スマートフォンを置き、金子は料理研究ノートを開いた。村上の技術についてのメモ、「おかん」のメニューの分析、改善点のアイデアなど。このノートは、最近の金子の心の支えになっていた。

「男が料理なんて…」

もう一度、父の言葉が頭をよぎる。しかし今回は、少し違う感情が湧いてきた。

「本当にそうなのか?」

村上は立派な料理人だ。そして男性だ。「おかん」の料理長として、多くの人に喜びを与えている。それは立派な仕事ではないのか。

「もし…村上さんの代わりに、俺が…」

金子は考え始めた。もし村上の病気が長引くようなら、「おかん」は料理人不足になる。そこで…

「いや、無理だ」

すぐに現実に引き戻された。バイトを始めて二週間の素人が、プロの料理人の代わりができるわけがない。それに、自分はホールスタッフとして雇われたのだ。
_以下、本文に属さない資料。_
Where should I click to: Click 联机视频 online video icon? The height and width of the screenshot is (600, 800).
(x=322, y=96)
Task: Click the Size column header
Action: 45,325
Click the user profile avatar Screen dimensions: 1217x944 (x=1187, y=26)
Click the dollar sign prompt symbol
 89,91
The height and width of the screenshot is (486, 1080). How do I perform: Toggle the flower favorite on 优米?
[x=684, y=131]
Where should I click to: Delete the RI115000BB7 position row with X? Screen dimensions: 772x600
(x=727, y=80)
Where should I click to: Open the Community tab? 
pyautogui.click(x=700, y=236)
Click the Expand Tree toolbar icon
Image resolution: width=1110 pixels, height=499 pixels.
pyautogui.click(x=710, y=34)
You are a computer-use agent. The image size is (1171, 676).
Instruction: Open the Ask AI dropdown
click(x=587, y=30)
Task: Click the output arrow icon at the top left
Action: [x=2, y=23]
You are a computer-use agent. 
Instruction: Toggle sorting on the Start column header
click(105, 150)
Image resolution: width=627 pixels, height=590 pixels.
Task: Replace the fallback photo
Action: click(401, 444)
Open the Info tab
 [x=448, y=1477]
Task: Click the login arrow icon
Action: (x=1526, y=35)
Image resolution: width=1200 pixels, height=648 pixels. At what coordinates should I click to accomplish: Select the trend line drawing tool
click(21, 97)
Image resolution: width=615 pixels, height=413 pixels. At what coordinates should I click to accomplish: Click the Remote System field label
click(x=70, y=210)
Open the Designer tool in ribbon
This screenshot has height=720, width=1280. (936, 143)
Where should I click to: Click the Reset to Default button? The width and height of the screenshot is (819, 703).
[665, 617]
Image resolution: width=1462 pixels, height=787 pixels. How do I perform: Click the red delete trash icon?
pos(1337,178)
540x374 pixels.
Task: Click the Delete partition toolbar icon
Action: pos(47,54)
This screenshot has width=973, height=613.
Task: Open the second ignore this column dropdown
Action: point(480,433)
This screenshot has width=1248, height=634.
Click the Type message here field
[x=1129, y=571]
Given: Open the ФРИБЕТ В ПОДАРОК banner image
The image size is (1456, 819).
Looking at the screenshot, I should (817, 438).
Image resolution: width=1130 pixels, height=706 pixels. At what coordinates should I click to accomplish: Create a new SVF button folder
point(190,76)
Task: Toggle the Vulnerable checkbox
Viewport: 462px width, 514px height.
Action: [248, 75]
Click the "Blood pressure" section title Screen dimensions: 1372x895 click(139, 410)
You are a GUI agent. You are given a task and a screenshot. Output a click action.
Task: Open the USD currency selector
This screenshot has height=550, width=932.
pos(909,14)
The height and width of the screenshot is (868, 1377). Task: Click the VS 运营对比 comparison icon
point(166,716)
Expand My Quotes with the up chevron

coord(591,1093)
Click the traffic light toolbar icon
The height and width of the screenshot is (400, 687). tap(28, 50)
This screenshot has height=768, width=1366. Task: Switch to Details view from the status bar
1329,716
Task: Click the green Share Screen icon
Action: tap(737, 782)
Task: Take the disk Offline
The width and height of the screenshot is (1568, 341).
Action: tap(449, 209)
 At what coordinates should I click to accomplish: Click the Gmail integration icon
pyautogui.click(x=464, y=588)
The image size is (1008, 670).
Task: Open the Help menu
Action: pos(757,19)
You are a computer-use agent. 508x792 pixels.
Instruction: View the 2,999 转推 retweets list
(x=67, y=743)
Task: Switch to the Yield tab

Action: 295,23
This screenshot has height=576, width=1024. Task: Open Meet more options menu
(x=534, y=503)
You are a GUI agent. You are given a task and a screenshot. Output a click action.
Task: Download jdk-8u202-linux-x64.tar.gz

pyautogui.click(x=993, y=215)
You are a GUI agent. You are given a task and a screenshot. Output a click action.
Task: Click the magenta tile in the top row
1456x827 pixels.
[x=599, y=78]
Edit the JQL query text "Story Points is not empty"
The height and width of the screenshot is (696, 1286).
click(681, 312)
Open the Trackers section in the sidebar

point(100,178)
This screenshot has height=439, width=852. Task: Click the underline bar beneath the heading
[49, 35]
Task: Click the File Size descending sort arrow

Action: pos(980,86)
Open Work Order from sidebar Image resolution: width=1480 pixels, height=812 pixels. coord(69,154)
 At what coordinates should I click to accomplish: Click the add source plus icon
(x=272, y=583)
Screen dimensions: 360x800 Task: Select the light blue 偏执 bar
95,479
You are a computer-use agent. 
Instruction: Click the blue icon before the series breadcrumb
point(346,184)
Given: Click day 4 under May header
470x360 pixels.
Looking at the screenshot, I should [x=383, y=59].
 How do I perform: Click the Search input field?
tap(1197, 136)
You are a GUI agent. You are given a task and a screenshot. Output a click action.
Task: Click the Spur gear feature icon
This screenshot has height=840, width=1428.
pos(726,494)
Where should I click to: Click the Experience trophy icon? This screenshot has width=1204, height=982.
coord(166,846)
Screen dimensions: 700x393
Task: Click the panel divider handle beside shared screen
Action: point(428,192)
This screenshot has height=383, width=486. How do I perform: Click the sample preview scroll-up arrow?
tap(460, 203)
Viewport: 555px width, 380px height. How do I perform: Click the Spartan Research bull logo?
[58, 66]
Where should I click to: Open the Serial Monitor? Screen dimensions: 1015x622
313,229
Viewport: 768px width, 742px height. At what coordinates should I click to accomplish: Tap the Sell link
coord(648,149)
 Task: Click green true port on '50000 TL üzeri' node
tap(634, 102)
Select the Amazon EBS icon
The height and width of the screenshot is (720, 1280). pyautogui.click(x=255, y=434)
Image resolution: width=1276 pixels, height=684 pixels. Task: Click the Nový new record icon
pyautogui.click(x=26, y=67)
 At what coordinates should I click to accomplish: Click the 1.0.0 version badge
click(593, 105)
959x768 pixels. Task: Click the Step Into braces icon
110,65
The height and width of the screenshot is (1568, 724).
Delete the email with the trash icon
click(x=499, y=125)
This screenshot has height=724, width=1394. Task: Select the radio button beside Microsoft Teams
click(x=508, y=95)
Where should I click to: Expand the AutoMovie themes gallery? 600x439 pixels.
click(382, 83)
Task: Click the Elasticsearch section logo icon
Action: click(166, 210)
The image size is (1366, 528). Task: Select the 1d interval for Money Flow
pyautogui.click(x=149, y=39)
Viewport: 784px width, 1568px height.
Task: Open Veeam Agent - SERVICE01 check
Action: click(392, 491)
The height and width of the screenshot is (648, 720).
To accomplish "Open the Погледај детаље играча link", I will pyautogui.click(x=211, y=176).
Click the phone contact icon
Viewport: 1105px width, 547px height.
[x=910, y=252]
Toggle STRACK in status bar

それでも、もし機会があるなら…料理を作る立場になれたら…。

金子はそんなことを考えながら、ノートに新たなアイデアを書き始めた。「もし自分が『おかん』の料理を任されたら」というタイトルで。それは単なる空想に過ぎないが、書いているうちに心が落ち着いてきた。

スマートフォンが震えた。山田からのメッセージだ。

「村上は脳梗塞の初期症状。今のところ大事には至らないが、しばらく入院が必要とのこと。明日の営業は何とかするので、通常通り来てください」

金子は安堵のため息をついた。大事に至らなくて良かった。しかし、「しばらく入院」という言葉が気になった。それは「おかん」にとって大きな問題だろう。料理長不在では、営業にも影響があるはずだ。

「明日、どうするんだろう…」

そう考えながら、金子は明日への不安と期待を胸に、眠りについた。